Farm Service to consolidate 11 offices

? Kansas Farm Service Agency, which handles federal crop payments to farmers, announced plans Thursday to consolidate 11 Kansas offices as it struggles with a declining budget and shrinking staff.

The announcement of the targeted offices comes after nearly a year of meetings across Kansas and the recommendation of a review committee. Kansas has 103 FSA offices that were established in the 1930s and 1940s. Of those, 32 were shared-manager offices.

“Like a lot of other entities, we cannot afford the tradition of having all those offices out there,” said Bill Fuller, the agency’s state executive director. “We have to focus our people and our resources where the workload is.”

Slated for closure are offices in Chase, Comanche, Johnson, Geary, Elk, Woodson, Barber, Morton, Wabaunsee, Leavenworth and Gove counties. Those offices will be consolidated with FSA offices in neighboring counties.

The agency projected it would save $242,000 in rent plus $46,520 in utilities and other costs by consolidating those offices.

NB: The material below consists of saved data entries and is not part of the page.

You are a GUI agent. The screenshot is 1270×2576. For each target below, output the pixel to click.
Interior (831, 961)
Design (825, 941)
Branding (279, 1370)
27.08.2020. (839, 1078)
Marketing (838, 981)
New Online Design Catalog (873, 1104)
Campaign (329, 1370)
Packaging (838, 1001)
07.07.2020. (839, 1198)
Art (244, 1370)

Kansas Farm Bureau President Steve Baccus, a grain producer from Ottawa County, said in a statement that he was disappointed the 11 FSA offices will close.

Baccus criticized the Department of Agriculture for not coming up with a broad management plan using current technology that would minimize the effect on farmers.

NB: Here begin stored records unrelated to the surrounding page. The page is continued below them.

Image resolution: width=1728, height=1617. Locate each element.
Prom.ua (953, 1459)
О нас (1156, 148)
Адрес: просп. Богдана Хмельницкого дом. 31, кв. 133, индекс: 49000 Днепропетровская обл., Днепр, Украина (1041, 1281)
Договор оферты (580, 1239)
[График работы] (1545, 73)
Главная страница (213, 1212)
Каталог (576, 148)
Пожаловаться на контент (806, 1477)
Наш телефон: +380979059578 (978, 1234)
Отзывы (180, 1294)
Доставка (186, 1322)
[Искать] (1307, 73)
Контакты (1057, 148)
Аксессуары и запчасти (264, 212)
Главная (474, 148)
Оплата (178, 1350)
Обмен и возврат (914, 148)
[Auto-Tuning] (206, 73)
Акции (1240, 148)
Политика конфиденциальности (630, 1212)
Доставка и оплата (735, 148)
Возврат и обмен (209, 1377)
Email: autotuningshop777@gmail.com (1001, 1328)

“No one feels the impact of declining rural populations more than the farm and ranch families who have made the conscious decision to stay here and earn our living,” Baccus said. “Fewer people in rural areas means our government will be forced to make tough decisions about how best to allocate limited resources.”

In 2005, the Farm Service Agency shelved plans to close one-third of its 2,346 county offices nationwide after a groundswell of opposition from lawmakers and farmers. In Kansas, that would have meant the closure of 29 FSA offices.

Fuller said he went to the federal agency and proposed states develop their own consolidation proposals rather than have the national office dictate closings to the states as it had in previous consolidation efforts.

“I am very satisfied because I am the one that initiated it,” Fuller said of this plan. “What I think is great is for Kansans to have the opportunity to decide what is best for Kansas. : This is a reflection that we better know in Kansas what needs to be done, and it is a more modest plan than the national plan.”

The criteria for consolidation included staffing, budget, workload, population, trade centers and demographics, among other things, Fuller said.